What this dot point is asking

VCAA wants you to model a system that moves between a fixed set of states each step using a transition matrix. You set up the matrix from given percentages, multiply it by a state matrix to step forward, find the state after $n$ steps, and identify the long-run steady state. You also handle the extended model where a fixed amount is added or removed each step. This is the most distinctive part of the Matrices module and a reliable source of Exam 2 marks.

Building the transition matrix

Suppose a system has states $A$ and $B$ . If $80\%$ of $A$ stays in $A$ and $20\%$ moves to $B$ , while $30\%$ of $B$ moves to $A$ and $70\%$ stays in $B$ , the transition matrix is

T = \begin{bmatrix} 0.8 & 0.3 \\ 0.2 & 0.7 \end{bmatrix},

where the first column describes what happens to $A$ and the second column what happens to $B$ . Each column sums to $1$ because everything must go somewhere.

Stepping forward

Let $S_0$ be the initial state matrix (a column listing how many or what proportion start in each state). The state after one step is $S_1 = T S_0$ , and after $n$ steps

S_n = T^n S_0.

Worked example

State after two steps

A town has $1000$ people split between gym membership ( $A$ ) and no membership ( $B$ ), starting as $S_0 = \begin{bmatrix} 600 \\ 400 \end{bmatrix}$ , with $T = \begin{bmatrix} 0.8 & 0.3 \\ 0.2 & 0.7 \end{bmatrix}$ .

After one step: $S_1 = T S_0 = \begin{bmatrix} 0.8\times 600 + 0.3\times 400 \\ 0.2\times 600 + 0.7\times 400 \end{bmatrix} = \begin{bmatrix} 480 + 120 \\ 120 + 280 \end{bmatrix} = \begin{bmatrix} 600 \\ 400 \end{bmatrix}.$

After two steps: $S_2 = T S_1 = \begin{bmatrix} 0.8\times 600 + 0.3\times 400 \\ 0.2\times 600 + 0.7\times 400 \end{bmatrix} = \begin{bmatrix} 600 \\ 400 \end{bmatrix}.$

The totals stay at $1000$ because each column of $T$ sums to $1$ . Here $S_0$ already happens to be the steady state.

The steady state

For a regular transition matrix the state matrix settles toward a fixed steady-state (long-run) distribution that no longer changes from step to step. In practice you find it by computing $S_n = T^n S_0$ for a large $n$ (for example $n = 30$ or $n = 50$ ) on the calculator and reading the values, which stabilise. The steady state is independent of the starting distribution for a regular matrix.

The model with additions or removals

Many questions add or remove a fixed amount each step, giving the recurrence

S_{n+1} = T S_n + B,

where $B$ is a column matrix of the amounts added (positive) or removed (negative) from each state every step. This mirrors the mixed financial recurrence from Unit 3: a multiplicative transition plus a constant adjustment. You step it forward one period at a time, usually on the calculator, because $T^n$ alone no longer captures the constant term.

Worked example

One step with a fixed addition

With $T = \begin{bmatrix} 0.9 & 0.2 \\ 0.1 & 0.8 \end{bmatrix}$ , $S_0 = \begin{bmatrix} 500 \\ 500 \end{bmatrix}$ and $50$ new members added to state $A$ each step, $B = \begin{bmatrix} 50 \\ 0 \end{bmatrix}$ .

========================================

WHAT IS ASKED:
- 1) Rewrite the text on transition matrices starting with "Suppose a system" and going on through "S_n = T^n S_0.", putting "switching matrix" in place of "transition matrix".
- 2) Write the next part of the text on transition matrices, carrying on from its last sentence.
The listing has no connection to the text on transition matrices.

SUPPLIED RECORDS:
========================================

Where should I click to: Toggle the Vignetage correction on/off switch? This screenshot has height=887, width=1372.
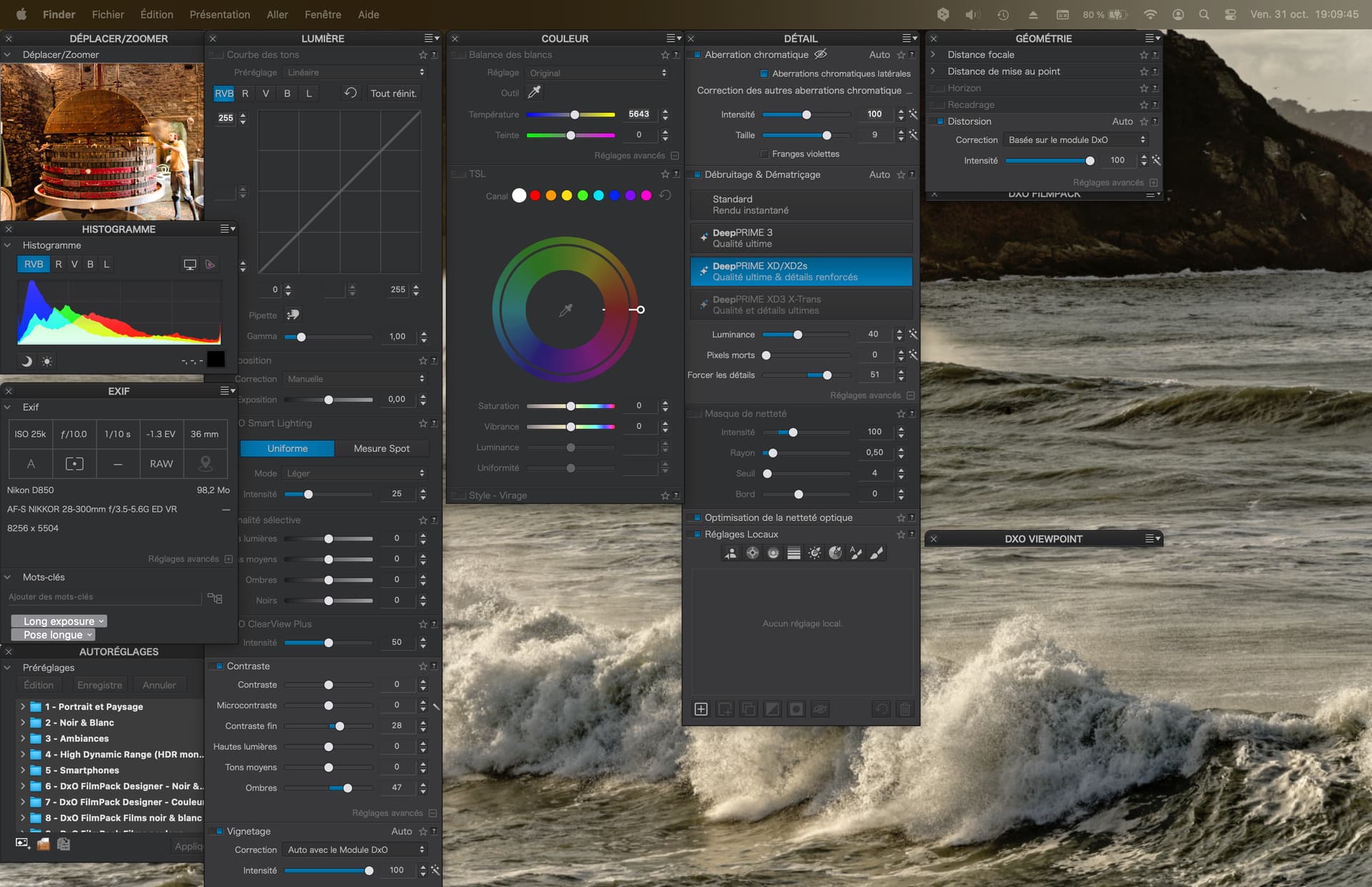point(218,831)
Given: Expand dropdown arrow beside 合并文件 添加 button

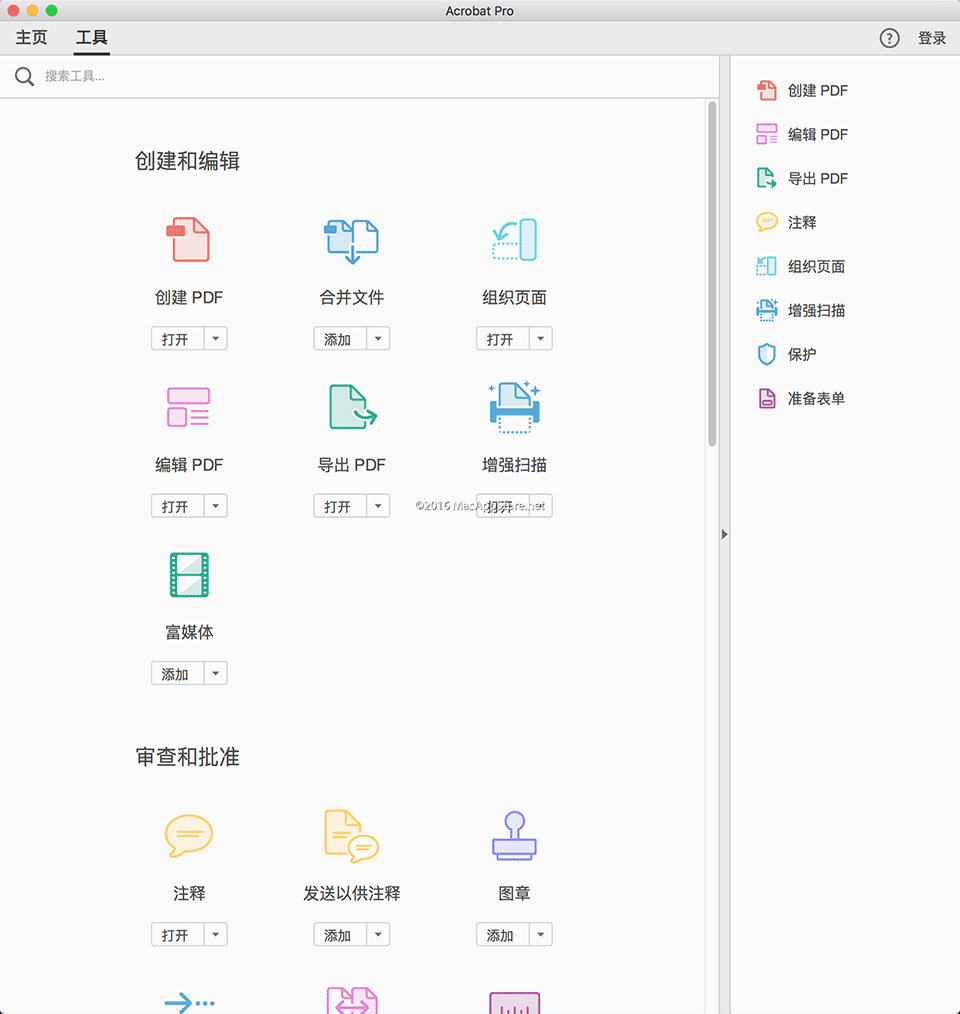Looking at the screenshot, I should 378,339.
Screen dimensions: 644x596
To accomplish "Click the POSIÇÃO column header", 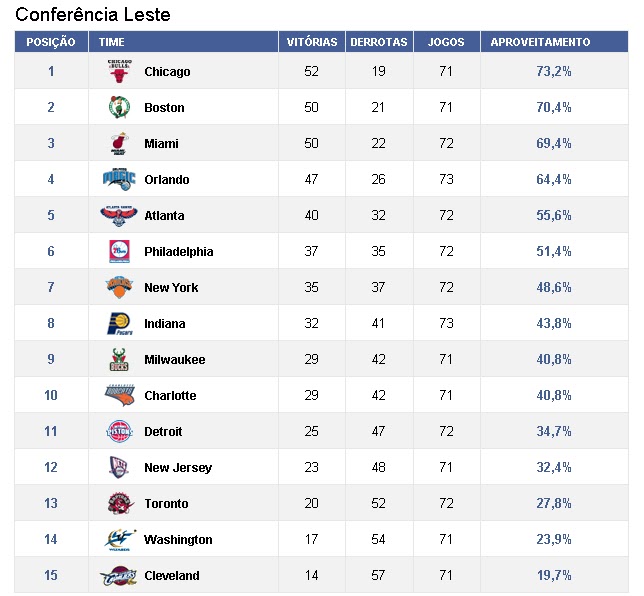I will pyautogui.click(x=51, y=42).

========================================

THE REPLIES:
- 1)
Suppose a system has states $A$ and $B$ . If $80\%$ of $A$ stays in $A$ and $20\%$ moves to $B$ , while $30\%$ of $B$ moves to $A$ and $70\%$ stays in $B$ , the switching matrix is

T = \begin{bmatrix} 0.8 & 0.3 \\ 0.2 & 0.7 \end{bmatrix},

where the first column describes what happens to $A$ and the second column what happens to $B$ . Each column sums to $1$ because everything must go somewhere.

Stepping forward

Let $S_0$ be the initial state matrix (a column listing how many or what proportion start in each state). The state after one step is $S_1 = T S_0$ , and after $n$ steps

S_n = T^n S_0.

- 2)
$S_1 = T S_0 + B = \begin{bmatrix} 0.9\times 500 + 0.2\times 500 \\ 0.1\times 500 + 0.8\times 500 \end{bmatrix} + \begin{bmatrix} 50 \\ 0 \end{bmatrix} = \begin{bmatrix} 450 + 100 \\ 50 + 400 \end{bmatrix} + \begin{bmatrix} 50 \\ 0 \end{bmatrix} = \begin{bmatrix} 600 \\ 450 \end{bmatrix}.$

The total has grown from $1000$ to $1050$ because $50$ were added.

Why this matters for the exams

Transition matrix questions are a signature of the Matrices module and almost always appear on Exam 2, where the calculator does the heavy multiplication and powers. Markers reward a correctly oriented matrix, the right recurrence, and an interpretation in context (numbers of people, proportions). The added-or-removed model links neatly back to the recurrence relations you met in Unit 3.

Exam-style practice questions

Practice questions written in the style of VCAA exam questions on this dot point, with worked answer explainers. The year tag is the paper they imitate, not the source.

2025 VCAA1 marksAn activity program uses a transition matrix K that gives the expected proportion of children who will change between the activities cooking (C), gardening (G) and music (M) from one week to the next. What do the values on the leading diagonal in matrix K indicate?

Show worked answer →

In a transition matrix, the entry in row X and column X (a leading-diagonal entry) gives the proportion of those currently doing activity X who are still doing activity X in the next step.

So the leading-diagonal values give the proportion (or percentage) of children who stay in the same activity, that is, who do not change activity, from one week to the next.

For example, the cooking-to-cooking entry is the fraction of this week's cooking children who choose cooking again next week. The mark is for stating that these values represent the children who remain in (do not change) their activity.